Gender, sexuality & new haircut

I have been thinking more than usual lately. I have been thinking about my gender. I have been thinking about my sexuality. And I have been thinking about getting a haircut. So let’s look through these thoughts, starting with sexuality:

I have for some reason been thinking about my sexuality lately. ¨Am I gay?¨ is a thought that has run through my head many times at the most random moments. After thorough concidering, I have come to the conclusion that I am not gay. Because I am not really attracted to girls. Not mostly at least. If anything I am bisexual, but not gay. So either straight or bi. But does it really matter to me right now? No, it does not; because I am not interested in a relationship or any love stuff or anything at the moment. I am happy by myself, I have great friends, and that is all I need at the time.

Okay, let’s talk about gender. Now, this is something I am more insecure about than my sexuality. But I feel like I’ve come to a decent conclusion for myself: I am a girl, but I am also kind of a little boy. I do not want boy parts and I do not wish I was a boy (well, I do sometimes, but I do not want to actually change into a boy…).
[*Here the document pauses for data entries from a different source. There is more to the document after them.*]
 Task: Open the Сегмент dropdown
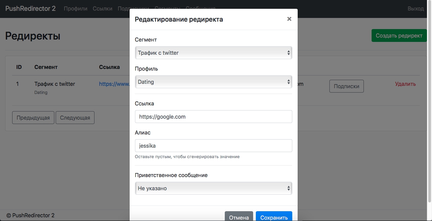tap(213, 53)
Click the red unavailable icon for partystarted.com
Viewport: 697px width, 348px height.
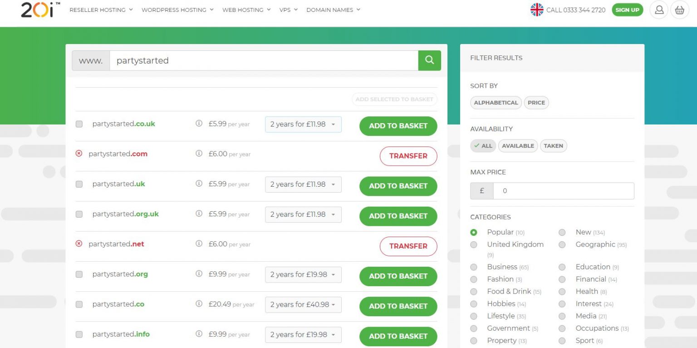point(79,154)
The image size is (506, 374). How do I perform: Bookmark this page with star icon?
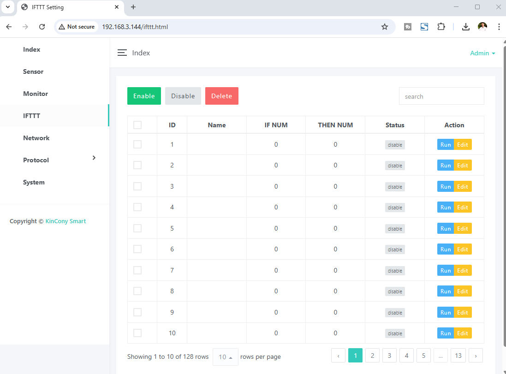(x=385, y=27)

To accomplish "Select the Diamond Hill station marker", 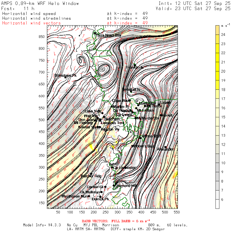I will 114,186.
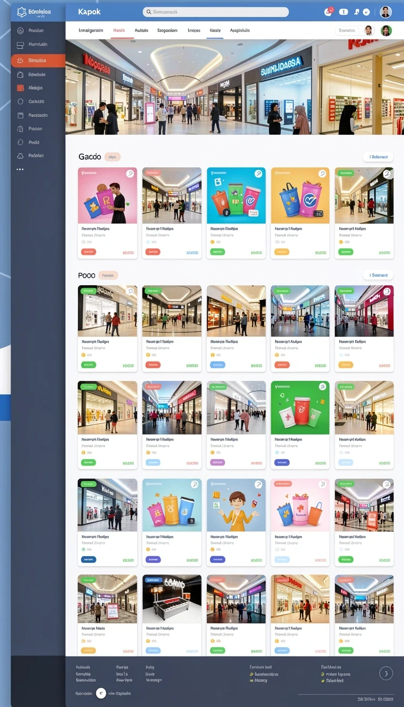
Task: Click the round arrow button in the footer
Action: (386, 673)
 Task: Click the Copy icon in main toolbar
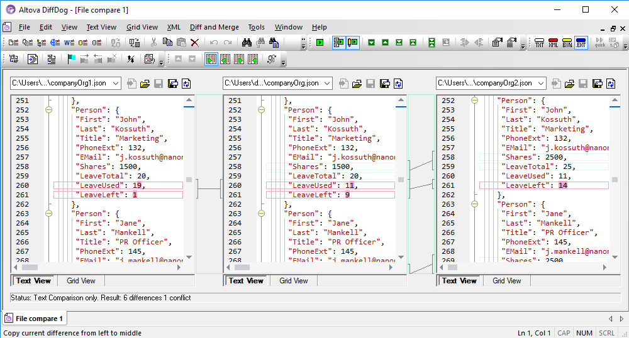coord(167,43)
However I feel like dressing ¨like a boy¨ pretty often, and I am going to cut my hair short (which I will write about after this). the reason why I wrote ¨like a boy¨ with those dot things (don’t know the word for them), is because I think everyone should be able to dress they want to. Although people may connect that type of clothes with boys, there shouldn’t be anything wrong with girls dressing that way as well. So, I am a girl, but I want to dress excactly the way I want to without others questioning it.

Alright, my haircut! Next week I am going to cut my hair. I have really long hair at the moment, and I am tired of it. It doesn’t feel like me, I want it to change. So I’m going short. Pixie cut short. And I am so excited! I can barely wait! I really hope I will feel like my true self after this. Using hair gel and stuff (like boys do, yes) and, well, just having short hair, it sounds so lovely. It almost feels like I have already cut my hair!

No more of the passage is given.